Lol, in Brawl, the commanders are more heavily weighted as they said, but of course they could use the same values for non-commander cards.
They could, but should not. It's a totally different story when you have four copies of a card in your sixty, or one copy in a hundred. More so for the lands, most Constructed formats, apart from Brawl, get a huge benefit from a consistent mana base that allows them to play their cards early.
Someone with 8 duel lands vs someone playing 2 colors and tapped lands. Player 1 will win 60% more because they can build for rapid deployment.
Cycling lowers your card count while keeping your colors available.
Ideally you have 3 lands in starting hand. Hence the 40% deck count.
If most of your cards are 2-3 cost you don't need land buildup and cycling helps remove land from your deck to draw, however, you still don't want to be placing 'tapped' land every turn because that will restrict your flow. Most games end in 3-4 mana.

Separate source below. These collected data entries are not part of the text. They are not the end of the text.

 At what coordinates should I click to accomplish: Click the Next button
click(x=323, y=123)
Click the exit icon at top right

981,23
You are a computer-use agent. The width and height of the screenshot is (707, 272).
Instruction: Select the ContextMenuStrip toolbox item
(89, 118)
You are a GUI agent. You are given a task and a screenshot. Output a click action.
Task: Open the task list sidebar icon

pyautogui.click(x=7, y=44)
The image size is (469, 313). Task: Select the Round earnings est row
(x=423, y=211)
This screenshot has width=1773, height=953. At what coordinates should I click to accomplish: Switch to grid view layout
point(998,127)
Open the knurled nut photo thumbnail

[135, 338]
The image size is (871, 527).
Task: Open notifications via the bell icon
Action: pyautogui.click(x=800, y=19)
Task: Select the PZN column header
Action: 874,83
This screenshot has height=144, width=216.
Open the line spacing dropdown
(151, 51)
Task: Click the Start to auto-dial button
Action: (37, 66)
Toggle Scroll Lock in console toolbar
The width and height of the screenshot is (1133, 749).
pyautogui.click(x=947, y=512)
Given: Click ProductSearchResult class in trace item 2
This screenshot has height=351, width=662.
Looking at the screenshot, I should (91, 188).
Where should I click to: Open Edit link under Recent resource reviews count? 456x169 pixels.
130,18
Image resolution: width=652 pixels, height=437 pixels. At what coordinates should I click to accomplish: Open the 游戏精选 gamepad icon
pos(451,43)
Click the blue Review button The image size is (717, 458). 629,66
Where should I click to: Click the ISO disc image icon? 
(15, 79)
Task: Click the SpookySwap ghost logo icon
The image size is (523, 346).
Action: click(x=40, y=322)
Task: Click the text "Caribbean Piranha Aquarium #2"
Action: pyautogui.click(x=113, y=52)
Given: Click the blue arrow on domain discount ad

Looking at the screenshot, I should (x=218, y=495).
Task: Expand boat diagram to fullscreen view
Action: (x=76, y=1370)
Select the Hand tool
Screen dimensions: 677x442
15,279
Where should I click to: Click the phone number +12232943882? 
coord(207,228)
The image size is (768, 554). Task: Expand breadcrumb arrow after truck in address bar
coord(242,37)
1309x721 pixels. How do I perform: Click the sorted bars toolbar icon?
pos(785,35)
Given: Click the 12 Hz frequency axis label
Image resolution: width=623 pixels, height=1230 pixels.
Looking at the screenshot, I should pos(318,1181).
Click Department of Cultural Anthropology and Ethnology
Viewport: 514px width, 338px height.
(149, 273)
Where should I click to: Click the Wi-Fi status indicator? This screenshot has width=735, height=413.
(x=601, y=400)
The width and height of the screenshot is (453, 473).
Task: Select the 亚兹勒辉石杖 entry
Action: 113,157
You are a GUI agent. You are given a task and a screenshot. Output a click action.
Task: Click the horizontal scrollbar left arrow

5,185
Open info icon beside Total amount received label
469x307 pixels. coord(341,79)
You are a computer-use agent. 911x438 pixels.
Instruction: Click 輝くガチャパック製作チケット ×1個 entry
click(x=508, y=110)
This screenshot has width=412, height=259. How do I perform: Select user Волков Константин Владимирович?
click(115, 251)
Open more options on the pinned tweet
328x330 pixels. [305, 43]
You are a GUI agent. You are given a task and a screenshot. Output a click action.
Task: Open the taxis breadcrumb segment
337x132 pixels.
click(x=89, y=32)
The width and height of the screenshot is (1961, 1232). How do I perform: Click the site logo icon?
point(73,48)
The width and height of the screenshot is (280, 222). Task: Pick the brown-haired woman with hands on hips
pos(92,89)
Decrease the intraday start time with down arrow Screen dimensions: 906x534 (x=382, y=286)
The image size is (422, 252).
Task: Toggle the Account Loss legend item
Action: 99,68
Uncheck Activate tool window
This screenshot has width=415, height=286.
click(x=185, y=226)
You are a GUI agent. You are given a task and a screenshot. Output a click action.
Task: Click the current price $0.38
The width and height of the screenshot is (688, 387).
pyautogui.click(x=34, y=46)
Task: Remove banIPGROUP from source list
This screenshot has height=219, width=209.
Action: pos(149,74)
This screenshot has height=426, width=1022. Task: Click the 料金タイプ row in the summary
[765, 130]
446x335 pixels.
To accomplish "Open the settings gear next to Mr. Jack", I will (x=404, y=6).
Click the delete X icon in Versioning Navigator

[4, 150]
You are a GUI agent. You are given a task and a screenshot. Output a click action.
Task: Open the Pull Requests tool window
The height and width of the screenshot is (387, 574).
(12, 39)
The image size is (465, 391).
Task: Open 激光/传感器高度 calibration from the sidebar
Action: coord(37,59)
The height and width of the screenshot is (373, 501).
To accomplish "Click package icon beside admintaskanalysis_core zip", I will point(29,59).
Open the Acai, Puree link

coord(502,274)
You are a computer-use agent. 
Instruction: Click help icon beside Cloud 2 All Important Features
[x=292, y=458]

It is a Pay wall as they rotate out of seasons, require rare gold / mythic wildcards, and are a must to build consistent mana on multi-color decks. . . The only way you'll do well is with mono color, and you'll hit a wall when you start playing against players with rare and mythic colorless cycling. Quite frankly, after a year unless you singularly focus on 1 deck/strategy/idea you'll be unable to save up enough wildcards.
If a card isn't your commander, you can put them in your deck instead.
It would be insane to have him add 1800 weight to your deck while you have a different commander assigned.
And then the reason they have a higher weight as your commander is because they're always available to you, meaning the deck can be structured around that commander.
As for Hallowed Fountain and other cards that can't be your commander, it looks like there just might be data entry errors. Likely from the spreadsheet being made in a hurry. Maybe some copy and pasting and then editing in post to fill in the commander values. As the older sheets were actually separated (the separated ones simply didn't list non-commander cards in the commander sheet).
The spreadsheet's data was only able to be filled in because of brawl. There was an error that happened to print your deck weight to the log file. So people simply did math to figure out which cards had what weight. The "99" in the spreadsheet header specifically refers to 100 card formats.
Yes, other best of 1, unranked, non-event formats have deck weights, but as you can see in the spreadsheet itself. Historic brawl and Standard brawl have different weights for the same cards in the main deck. So it's very likely that the other formats have their own weights.
As for now, they've changed how the system works behind the scenes, so anything beyond May 27th, 2024 is purely speculative. We just know there is a system.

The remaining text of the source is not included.